En el momento de compartir entre las familias se siente una energía distinta, las tradiciones del pueblo indígena dicen que es por la presencia de las personas que han fallecido y que sus espíritus están rondando y disfrutando la visita de quienes llegan a compartir con ellos.
Junto a la cabecera de las tumbas existen cruces que simbolizan el principio y el final del nicho, bajo estas en una tela se observa plátanos, manzanas, maíz, pan y alimentos cosechados en casa para entregar al Ángel Kalpay.
Con una vasija con flores y agua bendita los sabios vestidos de blanco y con pañuelos de colores caminan entre las tumbas y se acercan a los familiares, estos les piden que recen por las almas de quienes fallecieron y con cánticos, padres nuestros y ave marías invocan al Padre Celestial y a la madre de Dios para que escuchen sus pedidos.
En la noche los rezadores ponen en una mesa las telas abiertas con la comida visible para que las almas por las que rezó se alimenten y sus espíritus se vuelvan más fuertes y puedan interceder por los que les acompañaron.
Por lo general el Ángel Kalpay es de escasos recursos económicos pero de una gran riqueza espiritual, la comida que queda en casa es para que su familia se alimente.
Hasta el paso de tarde a noche, el cementerio indígena refugia a visitantes que quieren cumplir con sus seres queridos y su tradición.

JARDÍN DE ORACIÓN
El Camposanto Jardín de Oración, cementerio mestizo, está al otro costado y una realidad distinta se percibe desde el ingreso, personas vestidas de negro, blanco y morado es lo que más se aprecia en la entrada.
Arreglos florales llenos de adornos cargados por personas con gafas obscuras ingresan por la gran de la entrada del lugar, un camino con una calle de honor de cipreses los recibe y en familia se acercan a donde reposa el ser amado que partió a la eternidad.
Al final del camino principal un grupo de sillas reciben a quienes quieran escuchar la Eucaristía, personas que quieran ofrecer en la Santa Misa sus intenciones se acercan al sacerdote que la preside, para que las almas que estén en el purgatorio suban a la iglesia triunfante que acompaña a la Trinidad.
Artistas con música de adiós entonan canciones que arrancan más de una lágrima a quienes visitan los mausoleos, instrumentos de cuerda y voces sacudían el corazón de quien han tenido que vivir la pérdida de un amor fraternal.
La preparación en este panteón se vivió días antes, familias enteras se acercaron a los nichos para que quienes pasen por el lugar y dejen una tarjeta o un arreglo floral puedan hacerlo en un lugar limpio y mantenerlo en buen estado y bien presentado.
El reencuentro con familiares junto a los nichos es común en la cultura mestiza, conversaciones con amigos en los caminos del panteón se observa frecuentemente.
Las tumbas limpias son adornadas con frases en tarjetas que dicen: A mi querido hermano, a mi amado esposo, a mi inolvidable amigo y otras oraciones que con la firma de quién la puso llega a los más cercanos del difunto.
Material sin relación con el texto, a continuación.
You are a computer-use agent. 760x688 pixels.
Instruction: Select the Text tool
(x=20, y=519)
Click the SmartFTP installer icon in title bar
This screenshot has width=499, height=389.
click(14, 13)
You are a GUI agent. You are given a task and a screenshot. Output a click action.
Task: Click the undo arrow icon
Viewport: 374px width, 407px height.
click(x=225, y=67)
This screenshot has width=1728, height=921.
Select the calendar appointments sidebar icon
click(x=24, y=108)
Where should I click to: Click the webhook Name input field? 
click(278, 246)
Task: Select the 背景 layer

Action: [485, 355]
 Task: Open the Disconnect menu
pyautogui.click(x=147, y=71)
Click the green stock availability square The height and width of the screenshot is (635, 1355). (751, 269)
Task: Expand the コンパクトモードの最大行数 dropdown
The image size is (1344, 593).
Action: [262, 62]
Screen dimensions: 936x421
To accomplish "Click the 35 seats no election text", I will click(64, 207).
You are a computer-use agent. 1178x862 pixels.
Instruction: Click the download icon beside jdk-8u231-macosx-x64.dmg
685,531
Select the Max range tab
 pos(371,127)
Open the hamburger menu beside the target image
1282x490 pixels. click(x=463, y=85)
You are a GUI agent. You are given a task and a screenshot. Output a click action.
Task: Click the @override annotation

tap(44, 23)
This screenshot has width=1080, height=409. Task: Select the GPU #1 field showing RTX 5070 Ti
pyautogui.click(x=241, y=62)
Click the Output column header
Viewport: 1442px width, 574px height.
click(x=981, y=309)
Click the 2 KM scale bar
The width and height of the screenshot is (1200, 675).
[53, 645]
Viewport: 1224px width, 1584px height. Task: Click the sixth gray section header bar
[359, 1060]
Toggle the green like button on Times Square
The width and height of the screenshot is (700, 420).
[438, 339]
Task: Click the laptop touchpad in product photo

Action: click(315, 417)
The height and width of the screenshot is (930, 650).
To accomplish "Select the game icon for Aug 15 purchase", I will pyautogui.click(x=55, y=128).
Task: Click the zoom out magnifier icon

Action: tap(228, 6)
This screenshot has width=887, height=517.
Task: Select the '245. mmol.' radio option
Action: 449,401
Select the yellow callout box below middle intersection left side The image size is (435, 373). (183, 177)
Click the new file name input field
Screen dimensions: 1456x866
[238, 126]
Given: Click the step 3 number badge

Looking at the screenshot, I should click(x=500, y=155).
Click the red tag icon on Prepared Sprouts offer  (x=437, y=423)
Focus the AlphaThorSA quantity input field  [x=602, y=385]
Algunos se sienten comprometidos y ponen un sentimiento de pésame en la tumba de los allegados del autor del primer presente.
Niños, jóvenes, adultos y adultos mayores rezan un padre nuestro y un ave maría pidiendo por el alma del difunto, con la petición de que Dios le permita participar de la Gracia Celestial.
La visita es muy rápida en ocasiones, apenas dejan una tarjeta y un par de flores, con el fin de cumplir el día de finados. Un café en casa con amigos y familiares también suele suceder en algunos hogares y el tema más fuerte de conversación es la vida de quienes participan de la vida eterna. Las tradiciones del pueblo indígena y de los mestizos son parte de la esencia de cada una de las culturas, pero al final el sentimiento de dolor en los dos casos tiene la misma intensidad y todos esperamos el tiempo en el que nosotros seamos a quienes visiten el dos de noviembre.